Вместо ответа Савва подкинул сухих веток и устроился у огня. Лена присела неподалёку, но спустя несколько минут, прошедших в молчании, подвинулась поближе, чтобы не зябнуть.

– У меня чувство знакомого места, бывает у тебя такое? – спросил Платонов.

Лена пожала плечами:

– Здесь я точно никогда не была!

– А мне места кажутся знакомыми, – сказал Платонов. Лена удивлённо уставилась на него:

– Места?! Вот этот клочок скал посреди моря?

– Смотри, – сказал Савва, вставая и показывая в сторону горизонта, где вдали на фоне воды темнели полоски – будто там тоже была земля.
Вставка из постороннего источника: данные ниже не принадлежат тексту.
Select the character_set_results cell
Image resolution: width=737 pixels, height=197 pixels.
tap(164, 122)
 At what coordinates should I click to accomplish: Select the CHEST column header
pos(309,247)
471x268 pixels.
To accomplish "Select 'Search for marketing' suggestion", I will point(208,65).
– Видишь? Там тоже шхеры. Такие же острова мы видели с отцом, когда ходили под парусом… много лет назад.

– Ты ходил под парусом? А где?

– Я в том году должен был пойти в первый класс, и в мае отец взял меня с собой в поездку. В Гётеборге тогда стартовал один их этапов первой кругосветки тысячелетия.
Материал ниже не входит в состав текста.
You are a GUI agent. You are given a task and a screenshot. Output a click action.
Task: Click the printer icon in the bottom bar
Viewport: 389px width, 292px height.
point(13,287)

– Твой папа плавал в кругосветку? – глаза Стекловой так округлились, что Платонов развеселился.

– Ты что, Стеклова!.. Там собираются крутейшие экипажи мира, лучшие из лучших. Команда отца приехала посмотреть, как зрители. Ну и удалось потом пару раз выйти в море, уже после гонки. У него шведы знакомые были, ходили на небольшой яхте. Я был с ними, вот. Мы шли тогда мимо таких же островков. Тогда отец мне и рассказал, что такое шхеры. А ещё мы видели… – Платонов повернулся в противоположную сторону и стал вглядываться в водную даль, словно пытался силой взгляда что-то вытащить из воды. – Ещё мы видели, как два моря встречаются – и не смешиваются…
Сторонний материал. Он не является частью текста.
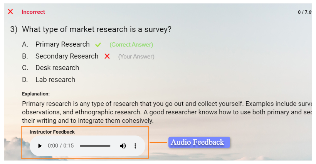Click the Audio Feedback callout label
Image resolution: width=316 pixels, height=164 pixels.
(x=197, y=142)
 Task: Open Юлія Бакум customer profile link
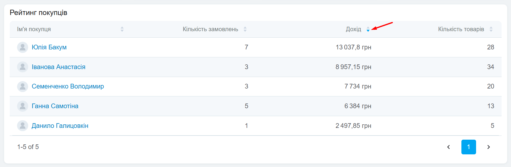pos(49,47)

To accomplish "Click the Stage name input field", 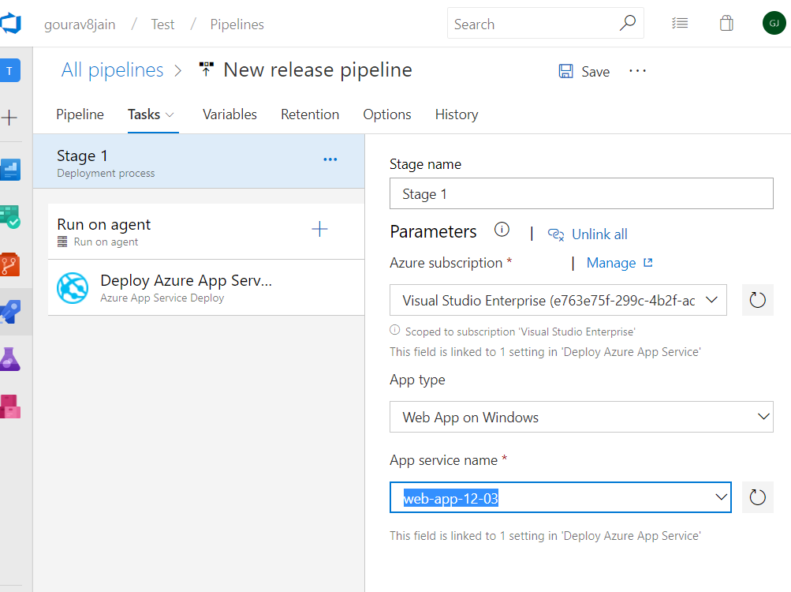I will click(x=581, y=194).
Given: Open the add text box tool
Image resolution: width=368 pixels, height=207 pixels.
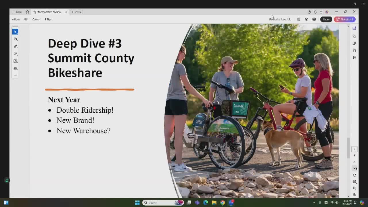Looking at the screenshot, I should (x=15, y=61).

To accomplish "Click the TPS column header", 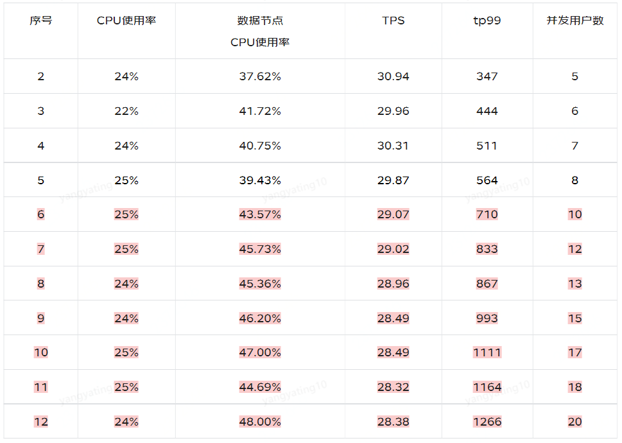I will (393, 21).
– Как это? Это же вода, одна и та же…

– Вовсе нет, Стеклова. Ты ж у нас с претензией на умные мозги, а таких вещей не… – он скосил глаза на Лену, которая уже готовила остренький ответ. Платонов решил не обострять и продолжил: – У Северного и Балтийского морей разная плотность, из-за этого воды не смешиваются. А в месте разделения – кривая линия, как трещина. Балтийское более тёмное и менее солёное, а Северное – светлее и более солёное. Вот, это мы с отцом видели, когда подплывали к мысу Гренен, – Платонов махнул рукой в сторону берега, как будто он был уверен, что мыс обязательно в той стороне.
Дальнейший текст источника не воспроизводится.